El ejemplo mayor de esta renuncia discursiva es el de
Peña Nieto. Nunca fue ni será un hombre de ideas claras y discursivamente bien
articuladas, pues para serlo a un grado decoroso es necesario haber pasado por alguna
escuela y/o algunos libros, pero al menos tuvo, antes del momento actual, la
confianza para soltar frases redactadas por su equipo cuyo utópico fin era
convencernos de que, más allá de que dijera o no la verdad, tenía algo qué enunciar
sobre tal o cual suceso o actividad relacionada con su investidura. La combinación
de Ayitzonapa y la casa turbia aplacaron su presencia oral y escrita, y junto
con la suya quedaron asordinadas las voces de secretarios, diputados,
senadores, gobernadores, alcaldes y toda una caterva de funcionarios que de la
noche a la mañana perdió la capacidad de comunicar siquiera embustes.
Si observamos la cuenta de tuiter manejada (aunque
sólo sea en términos meramente nominales) por EPN, advertiremos varias rarezas.
La primera, que por allá del 24 y 25 de septiembre todo marchaba normalmente.
Sus tuits consignaron participación en cumbres de mandatarios, atención a
damnificados por fenómenos meteorológicos y demagogia miscelánea.
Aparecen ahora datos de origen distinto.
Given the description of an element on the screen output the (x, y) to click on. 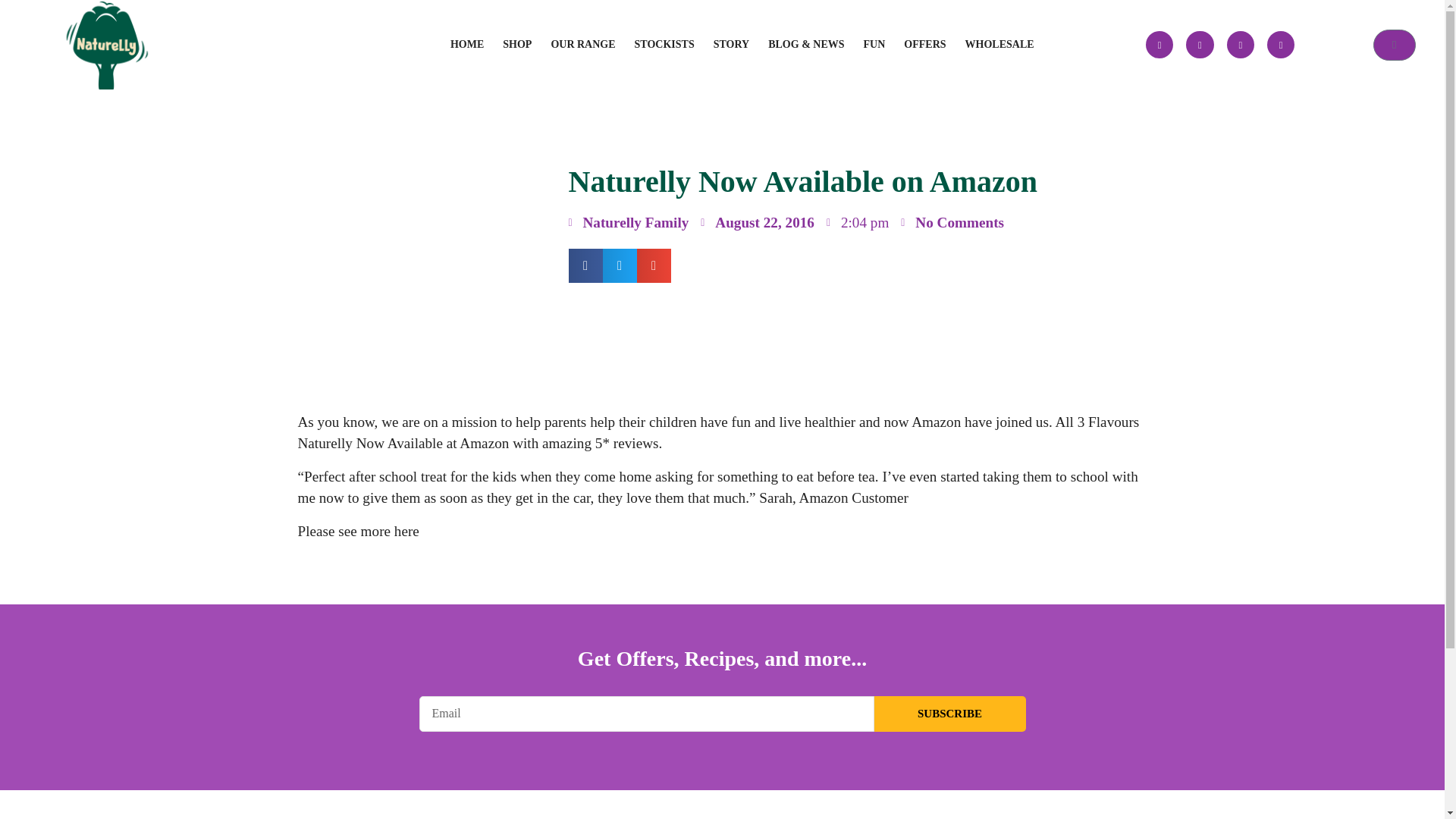
Naturelly Family (628, 223)
FUN (874, 44)
STORY (731, 44)
SHOP (517, 44)
OFFERS (924, 44)
August 22, 2016 (756, 223)
STOCKISTS (665, 44)
HOME (467, 44)
No Comments (952, 223)
SUBSCRIBE (949, 714)
OUR RANGE (582, 44)
WHOLESALE (999, 44)
Given the description of an element on the screen output the (x, y) to click on. 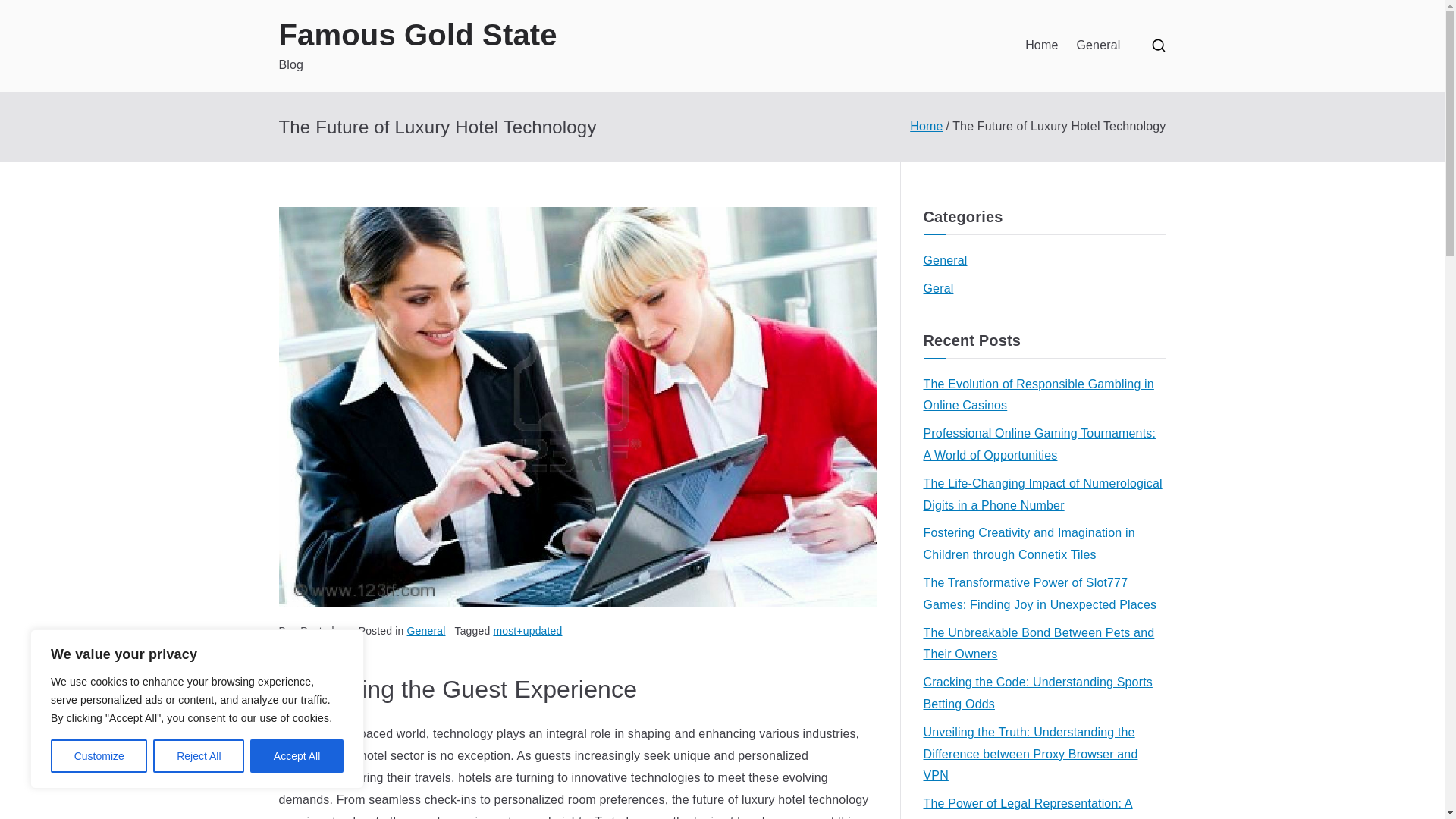
Accept All (296, 756)
Home (926, 125)
Home (1041, 45)
Reject All (198, 756)
Famous Gold State (418, 34)
General (1097, 45)
General (426, 630)
General (945, 260)
Customize (98, 756)
Given the description of an element on the screen output the (x, y) to click on. 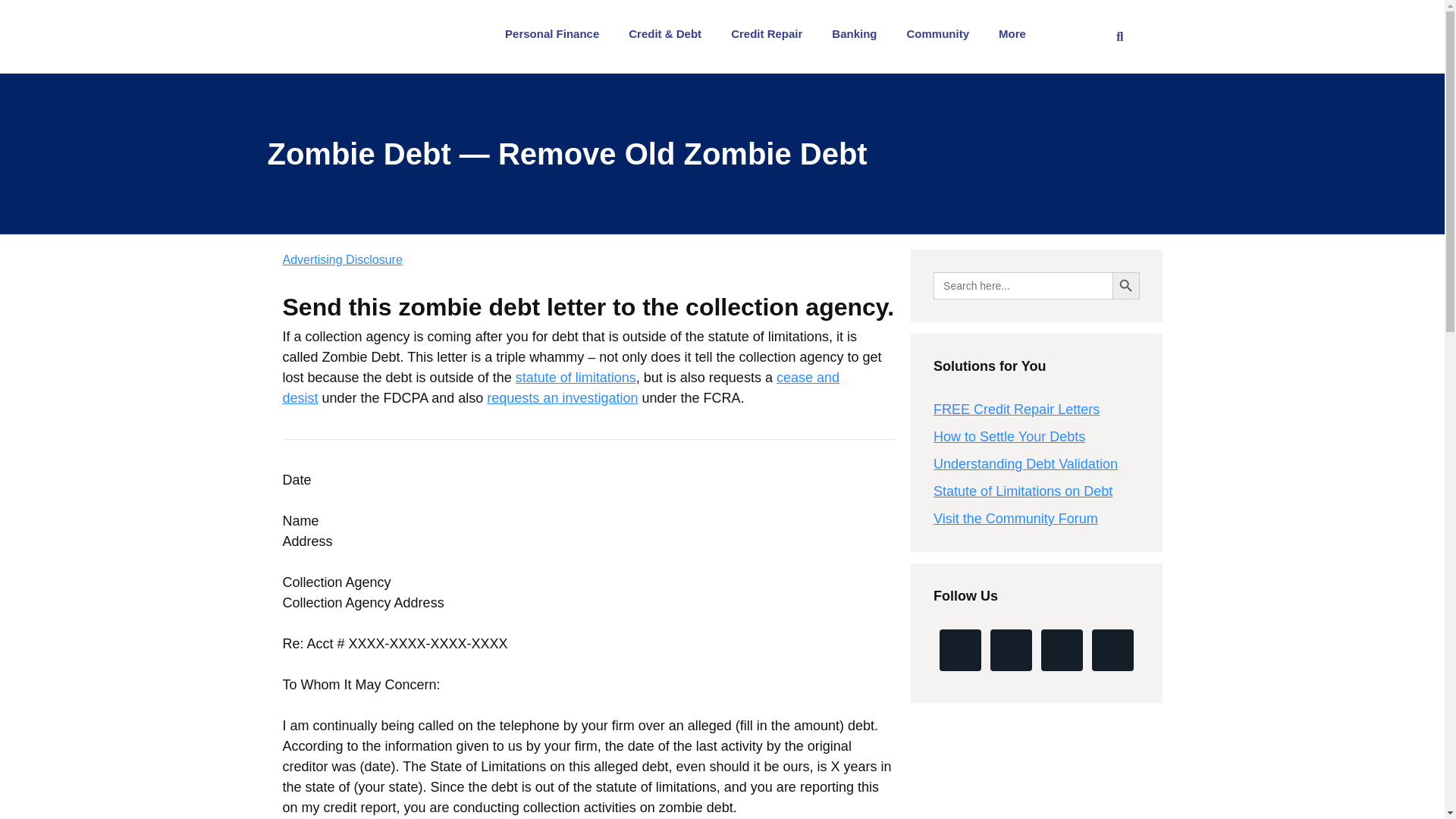
Credit Repair (770, 33)
Personal Finance (555, 33)
Banking (858, 33)
Given the description of an element on the screen output the (x, y) to click on. 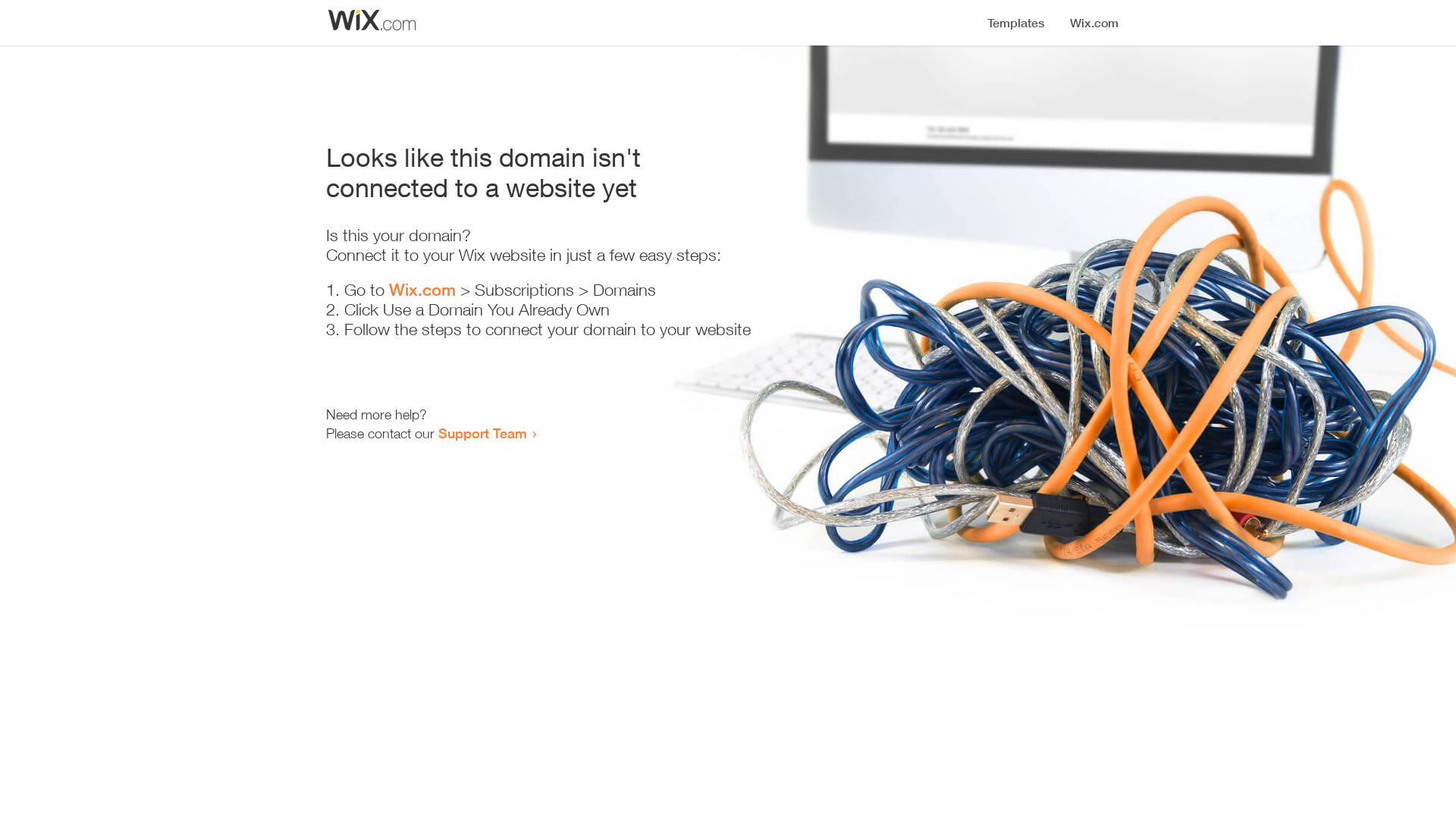
Support Team Element type: text (482, 432)
Wix.com Element type: text (422, 289)
Given the description of an element on the screen output the (x, y) to click on. 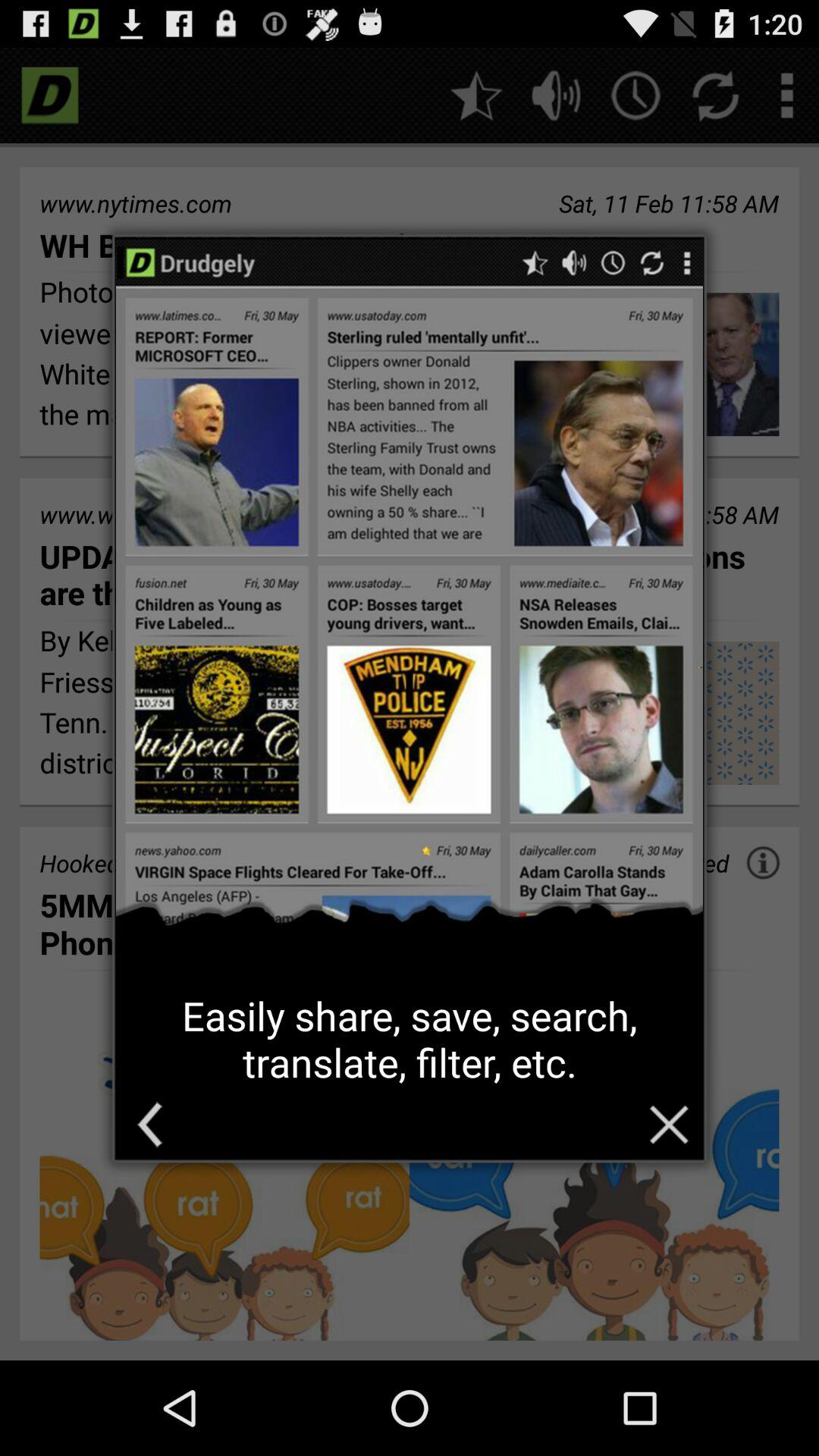
turn off icon at the bottom left corner (149, 1124)
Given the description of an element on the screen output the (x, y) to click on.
Sobre el caso
de Tlatlaya no escribió ni una coma, como si fuera peccata minuta. Luego, entre el 26 de septiembre y el 5 de octubre,
cuando ya varios periódicos colocaban en sus primeras planas la aberración de
Iguala, EPN no dijo nada. Sobre este espinoso asunto, el mexiquense apareció ¡hasta
el 6 de octubre! con el siguiente tuit: “Ante los lamentables hechos de
violencia en Iguala, Guerrero, instruí al gabinete de seguridad del @GobRep esclarecer el acontecimiento”. Luego vinieron,
salteados, varios comentarios más intercalados con referencias a su actividad
diaria hasta que el 7 de noviembre escribió esto: “A los padres de familia de
los jóvenes desaparecidos, y a todos los mexicanos, tienen mi palabra: no
pararemos hasta que se haga justicia”. Después, con México ardiendo de
inquietud por Ayotzinapa y por la casa de Las Lomas, tuvo casi dos semanas sin
decir ni pío, como si le hubieran comido la lengua los acontecimientos.
Tiene 3.28 millones de seguidores en tuiter, una
cantidad envidiable para persuadir o al menos intentarlo. ¿Por qué no tuitea,
como antes, aunque sea las patrañas de siempre? Esto revela lo que digo: el
desgaste semántico terminal al que llegó la retórica del poder, su
desguazamiento ante el peso de la realidad.
“Por obligación y
convicción, para hacer justicia y lograr un México en Paz, actuaremos con
decisión y firmeza contra el crimen organizado”, fue uno de sus últimos tuits.
Como podemos leer, son palabras nomás, palabras muertas.